Z-G
- Designers: Mark Rein-Hagen
- Publishers: Atomoton
- Players: 2+
- Playing time: Approx 1 hour
- Chance: Some
- Age range: 10+
- Skills: Card playing Arithmetic Strategy

= Z-G =

Collectible action figure game

Z-G (short for Zero Gravity) was the first collectible action figure game, created by Mark Rein-Hagen and released in July 2001 as the first product of his solo company, Atomoton. It uses posable 4.5" action figures with 14 points of articulation and each figure comes with 8 interchangeable accessories in the form of weapons/armour.

==History==
In an attempt to branch out, Mark Rein-Hagen, creator of the Vampire: The Masquerade role-playing game, founded Atomoton, a company that would focus more on collectible forms of gaming. Its first product was Z-G, which debuted at Gen Con in 2001. A large departure from his previous work, this was a science fiction game featuring cybernetic gladiators. It is based on the setting developed for the unpublished pen and paper RPG Exiles.

Initially, the game was released with three figures (colored red, blue, and green) with their own interchangeable equipment and ability sets. This was quickly followed by "Citizen Z-G", a collectible card set (sold in 10 card randomly inserted booster packs) used to play an expanded version of the game. Planned for future release was a second card set, new accessories for the figures, a nationwide sanctioned tournament league, a companion video game, an animated series, and an accompanying role-playing game.

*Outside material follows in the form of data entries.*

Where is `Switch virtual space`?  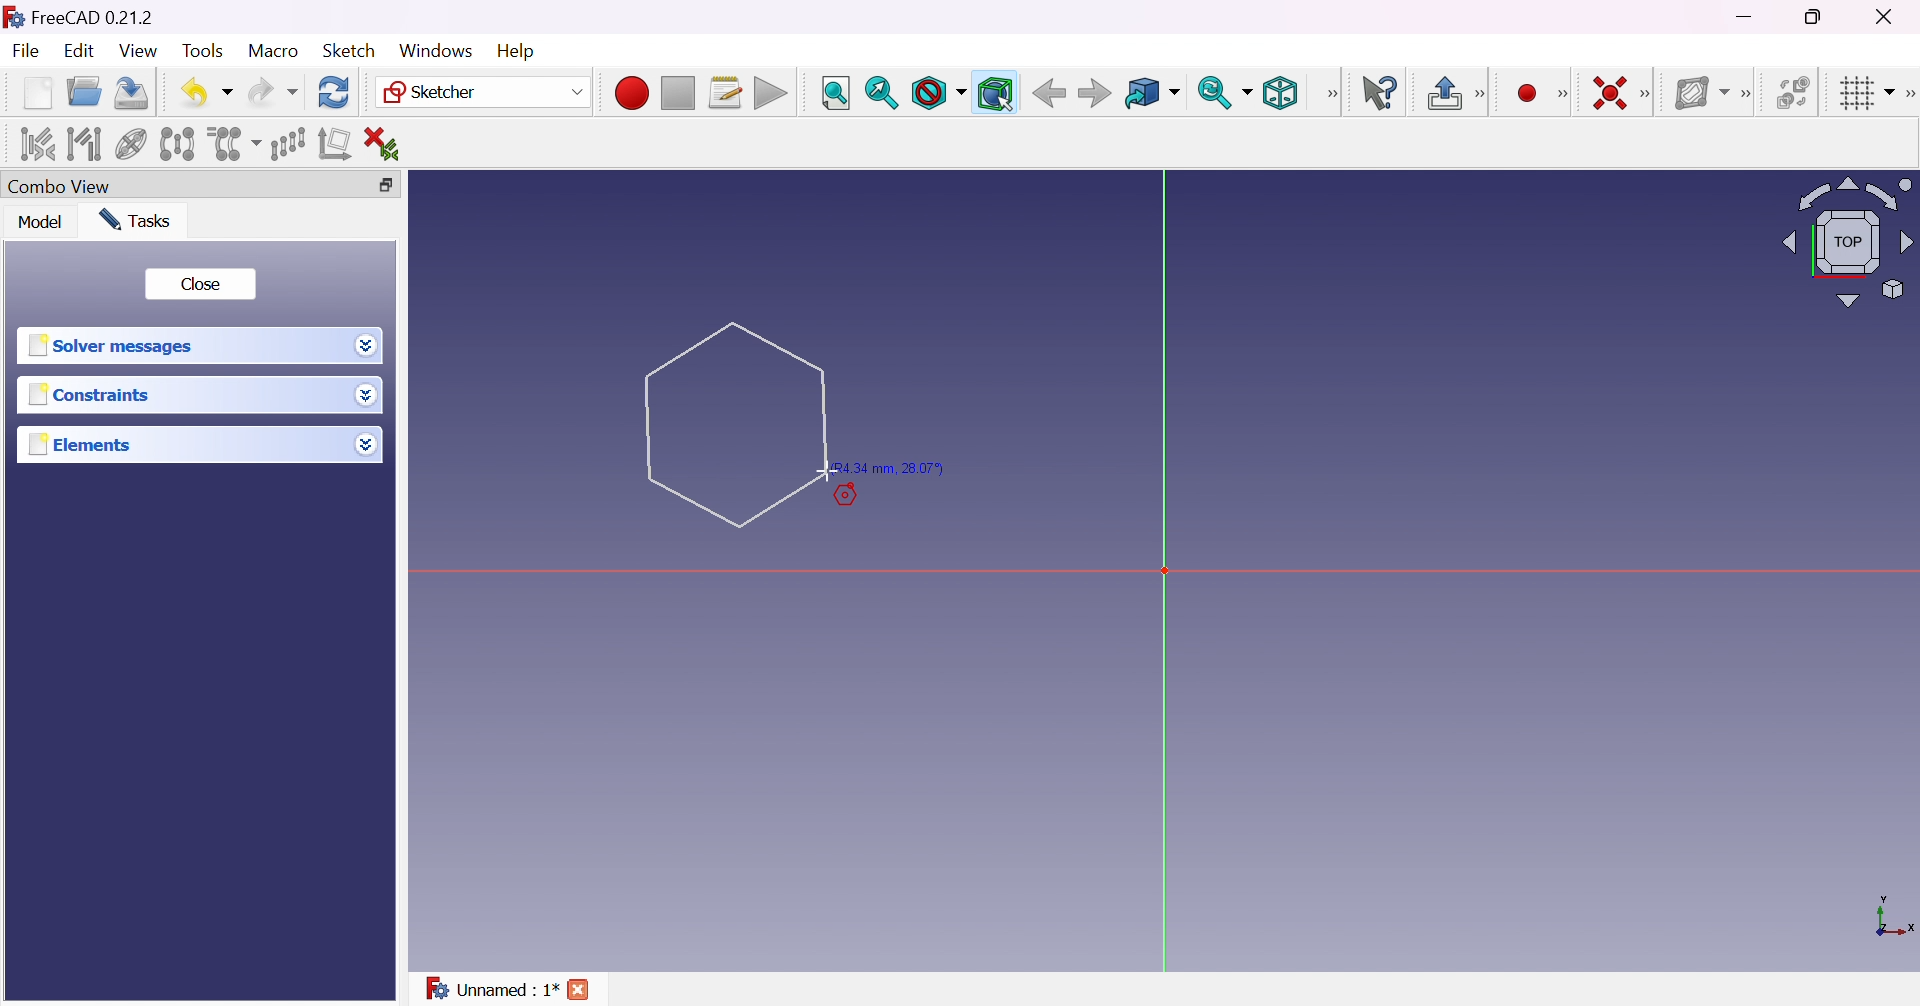
Switch virtual space is located at coordinates (1791, 92).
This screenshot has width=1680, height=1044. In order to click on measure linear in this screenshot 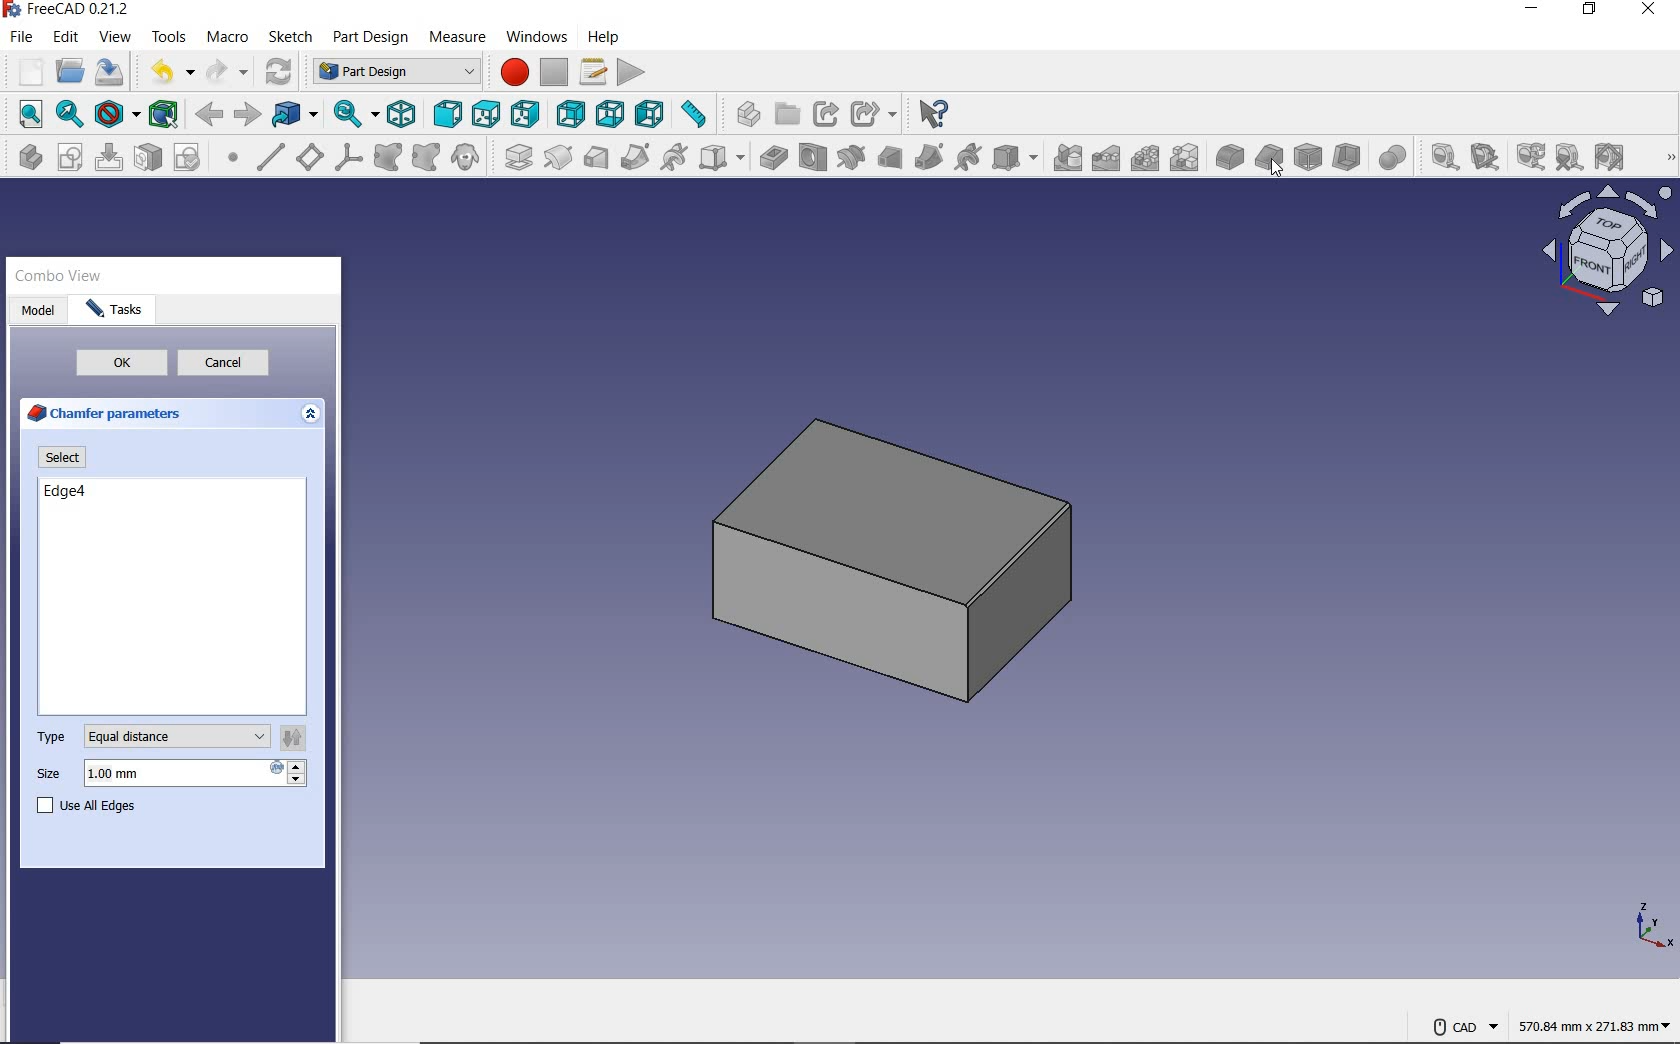, I will do `click(1438, 155)`.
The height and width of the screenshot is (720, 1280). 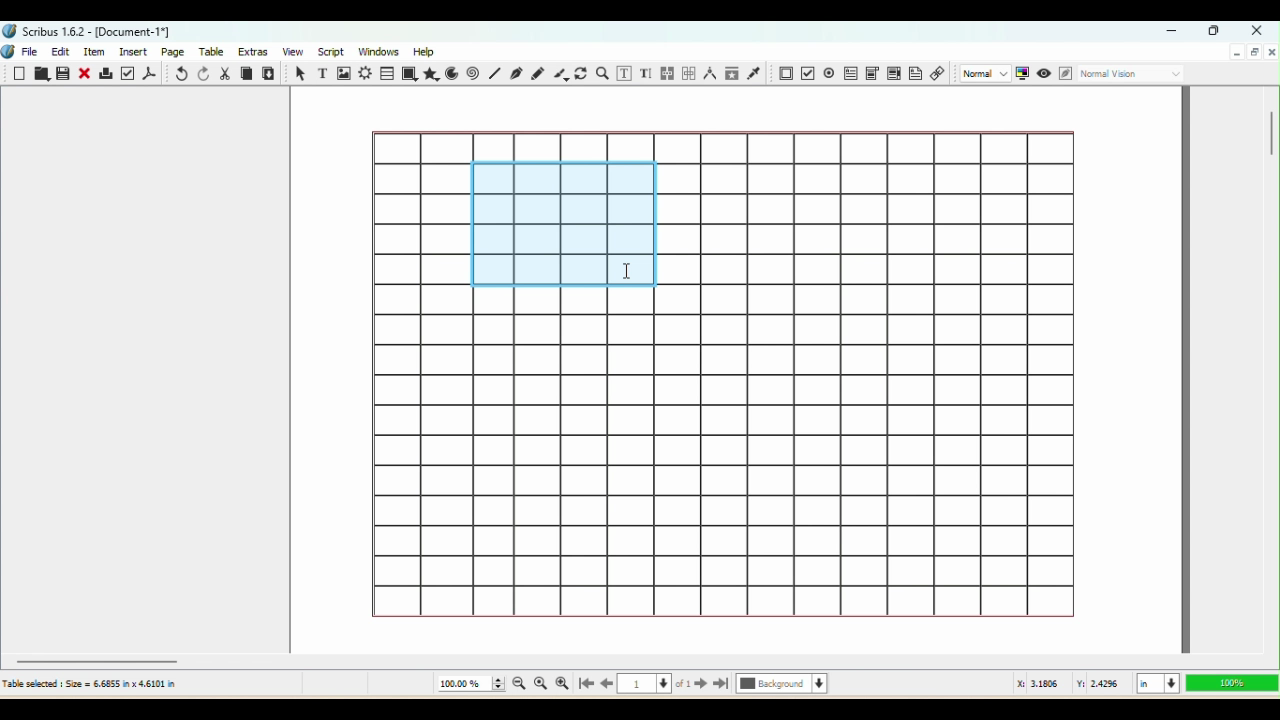 I want to click on Copy item properties, so click(x=732, y=74).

However, by 2003, the game had been canceled, and Atomoton shut down. Many factors are cited for this failure, but the largest single reason was the loss of its main distributor following 9/11 (a difficult time for the entire tabletop game market). Other reasons include its targeting of children rather than serious collectors, and criticism of the fallibility of the randomizing element in the combat system.

==Gameplay==

Game play is a combination between a collectible card game and a miniature wargame. The figures (known as "Zigs") move about on a self-constructed battlefield, with their movement and actions determined by a set of cards. Each of the three initial figures came with 10 cards (one for each piece of removable equipment and one for the figure itself), as well as a stat card representing the character inside the suit. Each round, players choose three pieces of equipment out of their deck and use the stats on each to determine turn order, movement, and attack type and strength. The center of the game is the card. Movement of the characters is measured in card lengths and combat is randomized by spinning the cards. Actual attack success or failure was determined by comparing 3 colored dots on the attacking card with a random card from the defender's deck. Two or more matching colors indicate a successful hit and destruction of the equipment shown on the defender's card. The game is lost when a player is reduced to less than 3 cards/parts, or his figure ("ulster") card is destroyed.

The game could also be played in an expanded format using the collectible card set. Here, upgraded forms of the base equipment cards could be found, as well as "maneuver" cards, which could be held in reserve to allow its user to carry out special techniques.